Property	Description	Why it matters
Uniqueness	No two rows in the same table can ever share the same primary key value.	This is your first line of defense against duplicate data. Every record is one-of-a-kind.
Non-Null	A primary key column cannot contain any empty or missing (NULL) values.	Every single row has an identifier. No record is untraceable or "anonymous."

These rules are not suggestions. They are how modern relational databases are built. Well-designed production databases on platforms like PostgreSQL, MySQL, and SQL Server rely on primary keys to maintain data integrity.

A primary key is the column that makes every row special. Without it, your data is just a crowd; with it, every record has a name and an address. These relationships between rows and tables are exactly what an ER diagram maps out visually.

Choosing your identifier: natural vs. surrogate keys

When you're designing a database, one of the first decisions you'll make is how to identify your data. This brings you to a fork in the road: do you use a natural key or a surrogate key? This choice has long-lasting effects on your system's stability and flexibility.

A natural key is an identifier that already exists in the real world and has business meaning. Think of a product's SKU, a book's ISBN, or a user's email address. These values are inherently unique to the data they describe.

A surrogate key is completely artificial. It's a value generated by the database with no business meaning whatsoever. Its sole purpose is to give a row a unique ID. The most common examples are auto-incrementing integers (1, 2, 3...) or a universally unique identifier (UUID).

The stability problem

At first glance, using a natural key feels intuitive. Why not use an email address as the primary key for a Users table? It's already unique, right? The problem is that real-world data changes. What happens when a user updates their email address?

If that email is your primary key, changing it sets off a dangerous chain reaction. Every other table that references that user (Orders, LoginHistory, SupportTickets) is now pointing to an old, non-existent key. You'd have to perform a series of risky cascading updates across your entire database. It's a maintenance nightmare waiting to happen.

This flowchart lays out the rules for what can be considered for a primary key.

As the diagram shows, a column must pass two tests to qualify: it must be unique for every row, and it can never be empty (null).

Why surrogate keys usually win

This is why surrogate keys have become the standard in modern database design. A system-generated user_id is immutable; it's set once and never changes. If a user updates their email, you simply change the value in the email column of the Users table. Every relationship built on user_id stays intact.
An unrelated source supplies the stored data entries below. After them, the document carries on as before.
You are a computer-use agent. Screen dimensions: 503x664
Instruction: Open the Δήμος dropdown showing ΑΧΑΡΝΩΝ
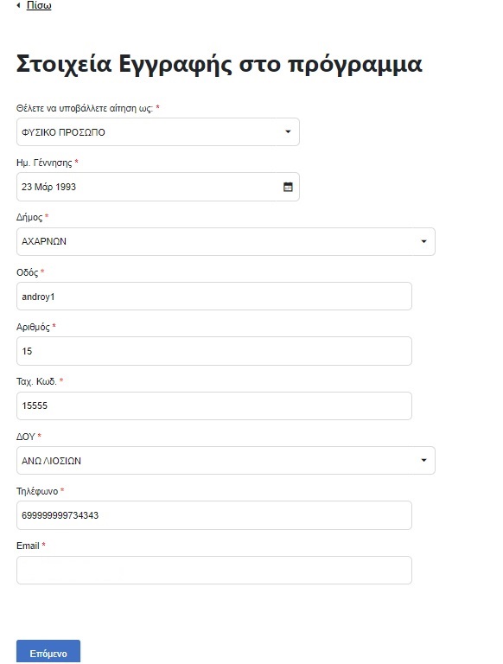click(x=226, y=241)
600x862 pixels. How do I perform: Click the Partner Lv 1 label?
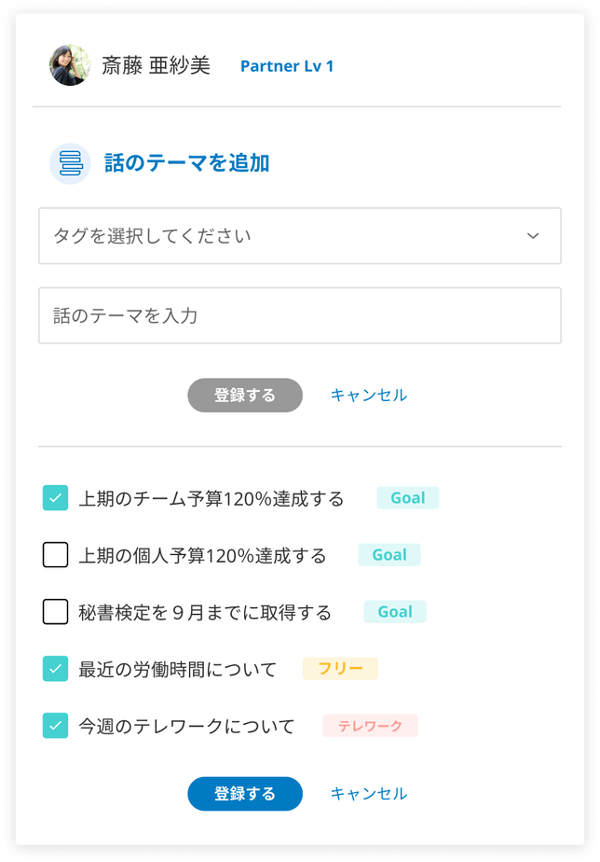[286, 66]
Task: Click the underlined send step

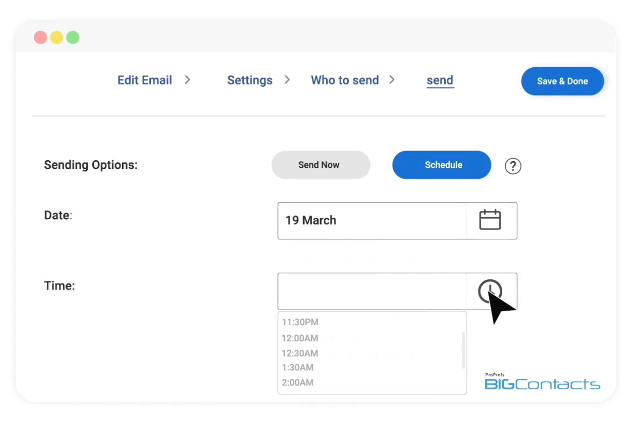Action: (440, 80)
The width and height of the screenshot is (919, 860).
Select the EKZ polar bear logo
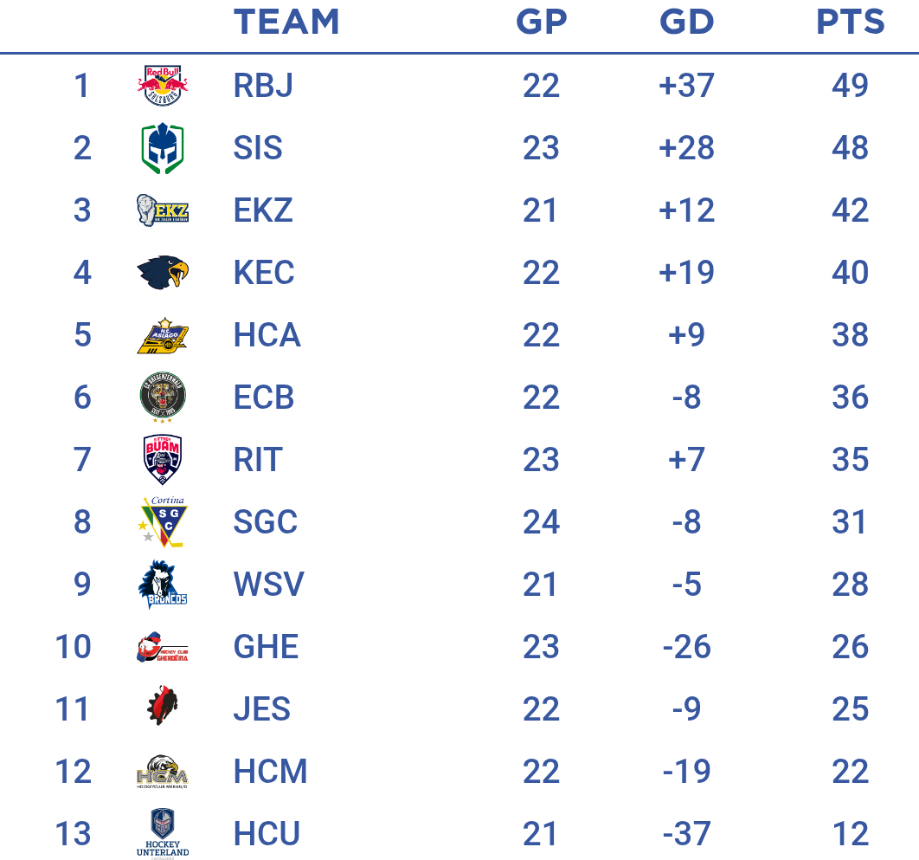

The debate over which key type is "better" is a classic one in database circles. In practice, most modern production systems favor surrogate keys because of the stability they provide.

Here's a direct comparison of the two approaches.
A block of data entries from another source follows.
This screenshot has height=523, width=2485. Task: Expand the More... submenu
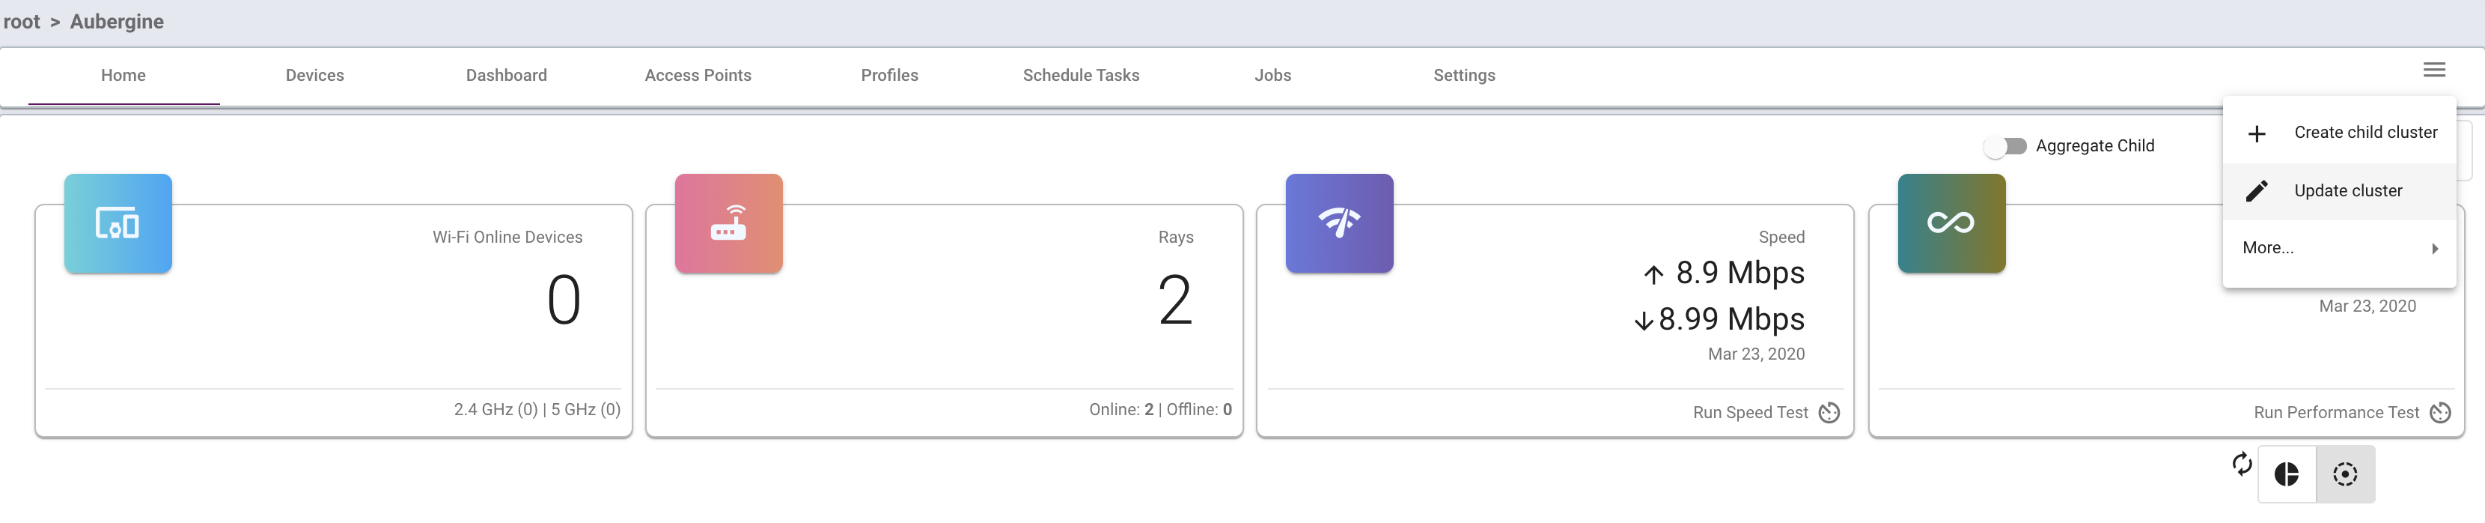tap(2339, 248)
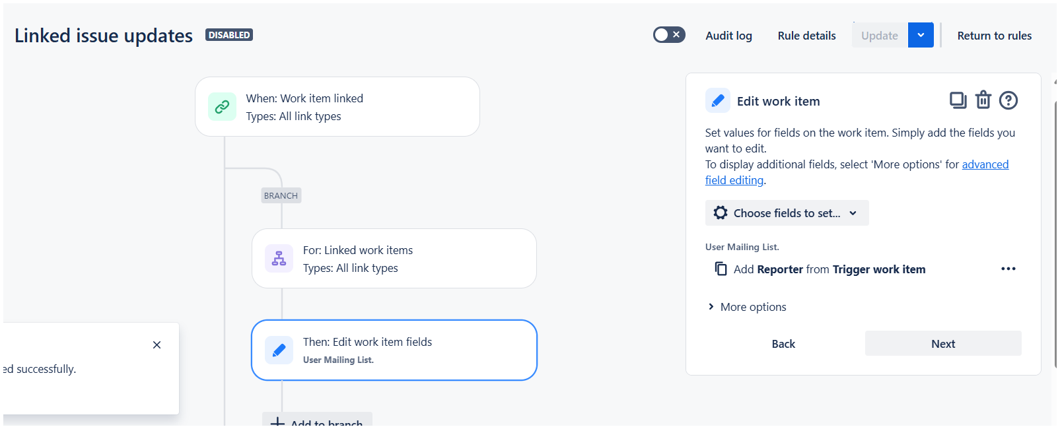Click the gear icon in Choose fields to set
1060x429 pixels.
tap(721, 213)
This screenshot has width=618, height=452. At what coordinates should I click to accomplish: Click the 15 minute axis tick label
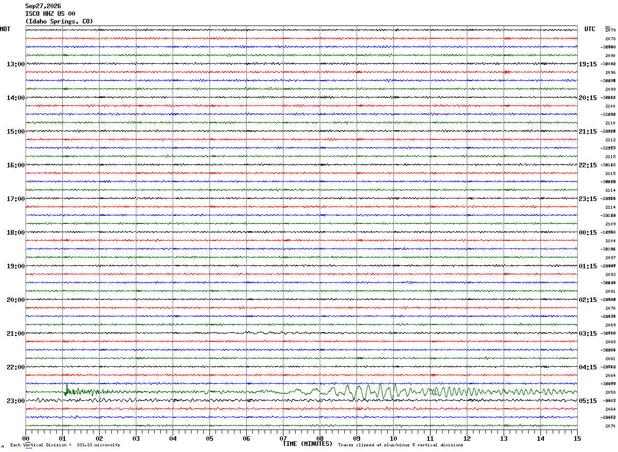(577, 438)
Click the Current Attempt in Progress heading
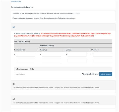 tap(22, 7)
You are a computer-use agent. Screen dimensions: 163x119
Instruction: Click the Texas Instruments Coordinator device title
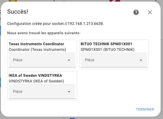pyautogui.click(x=36, y=44)
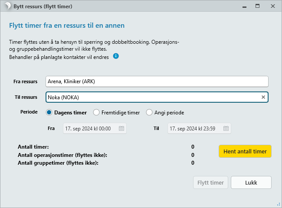Clear the Til ressurs field with X
The width and height of the screenshot is (282, 208).
click(263, 98)
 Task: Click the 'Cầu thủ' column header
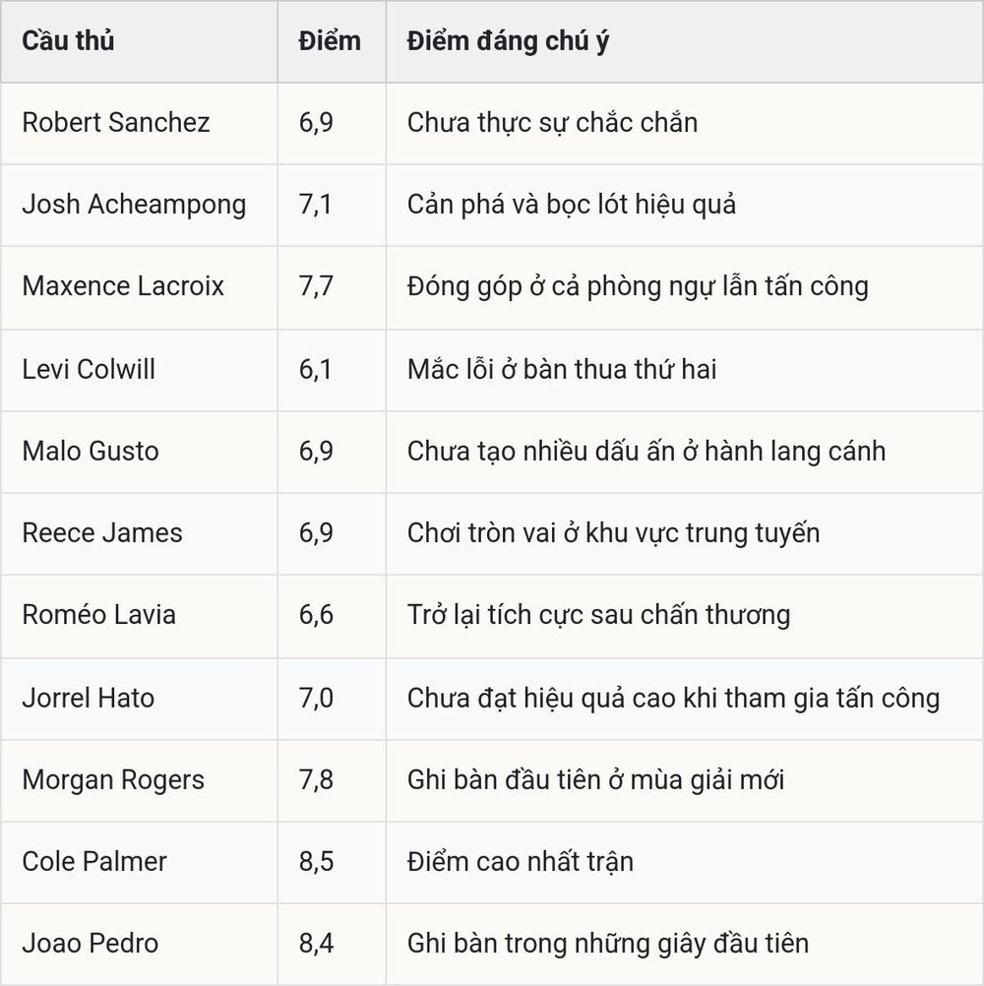pyautogui.click(x=68, y=41)
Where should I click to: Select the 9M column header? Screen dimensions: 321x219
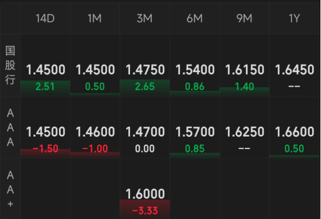[x=244, y=18]
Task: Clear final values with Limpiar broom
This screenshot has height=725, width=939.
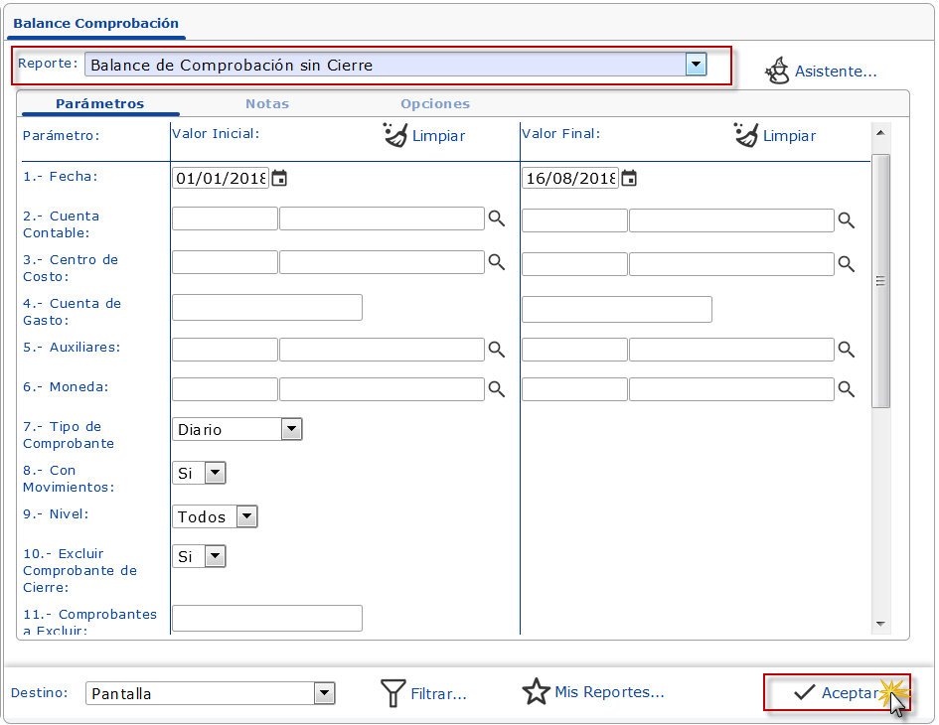Action: tap(775, 136)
Natural keys vs surrogate keys: a comparison

Attribute	Natural key	Surrogate key
Origin	Comes from real-world business data (e.g., email, SSN).	Generated by the database system (e.g., auto-increment integer, UUID).
Meaning	Has intrinsic business meaning.	Has no business meaning; it's just an identifier.
Stability	Can change if the business data changes, causing update complexities.	Immutable. It never changes once created.
Performance	Can be inefficient if the key is large (e.g., a long string).	Typically, a small integer, which means faster joins and indexing.
Use case	Good for static, rarely changing data like country codes.	The standard for most tables, especially those with user-generated or mutable data.
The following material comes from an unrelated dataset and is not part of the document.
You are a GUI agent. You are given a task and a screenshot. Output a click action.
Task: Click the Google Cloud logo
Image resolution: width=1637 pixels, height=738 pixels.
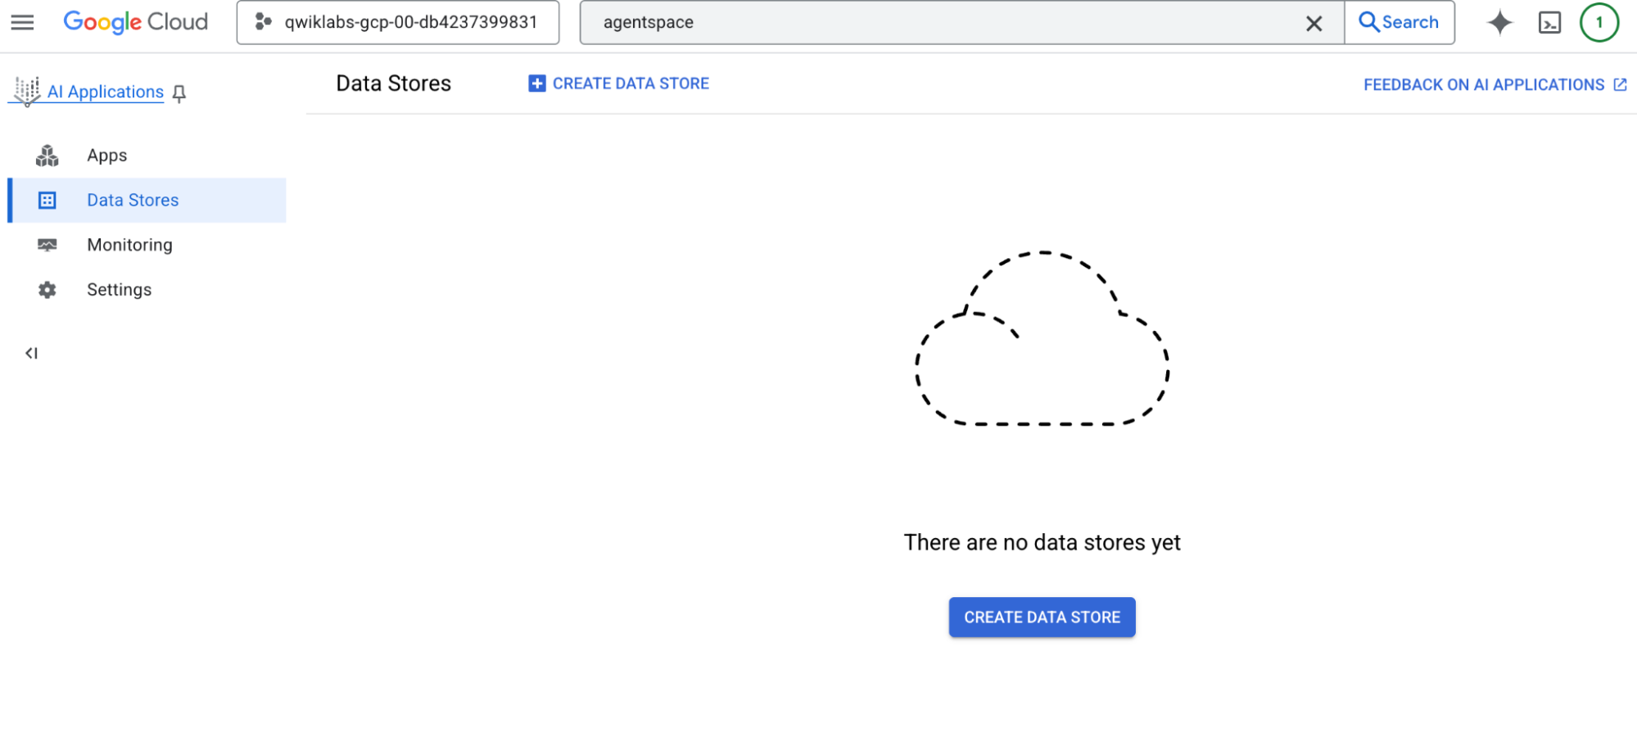click(x=136, y=22)
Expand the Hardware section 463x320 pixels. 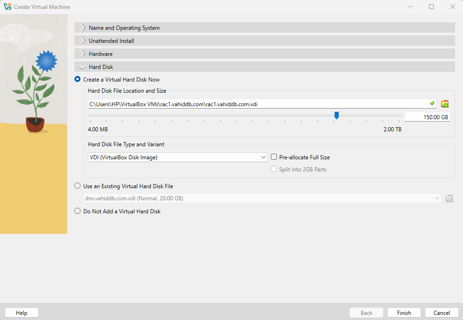(101, 54)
Choosing a surrogate key means you're decoupling your database's internal structure from the unpredictable nature of business data.

A natural key is tied to the real world, which is messy and subject to change. A surrogate key provides a stable, internal anchor that is immune to outside volatility.

By separating the identifier from the business data itself, you build a more maintainable system. Understanding these trade-offs is a core principle of effective data modeling and its types.

How primary keys drive database performance

Primary keys are more than a way to keep your data organized. They directly affect how fast your database runs. When you define a primary key, the database automatically creates a special structure called an index on that column. This is one of the biggest performance gains available to you.

Think of it like the index at the back of a thick textbook. If you wanted to find a specific topic, you wouldn't read the book from cover to cover. You'd flip to the index, find the term, and get the exact page number. A primary key index does the same thing for your data, letting the database find any row almost instantly.

What happens without a primary key

Without a primary key and its index, the database is forced to do a full table scan. This is the digital equivalent of reading every single page of that textbook just to find one piece of information.

On a small table with a few hundred rows, you might not notice the delay. But on a table with millions or billions of records, a full table scan becomes painfully slow, causing application timeouts and a bad user experience.

Faster lookups and joins

The primary key's index pays off most during data lookups. When you run a query like SELECT * FROM Orders WHERE OrderID = 12345;, the database doesn't scan the whole table. It uses the index to pinpoint the exact location of that record and retrieve it in milliseconds.

This speed matters most for JOIN operations. When you link an Orders table to a Customers table on the CustomerID primary key, the database can match rows between them efficiently. This is also why surrogate keys (like simple integers) are preferred for performance: it's far faster for a computer to compare numbers than to compare long text strings.

If you need to convert the same primary key syntax between databases, the SQL Dialect Converter handles that instantly.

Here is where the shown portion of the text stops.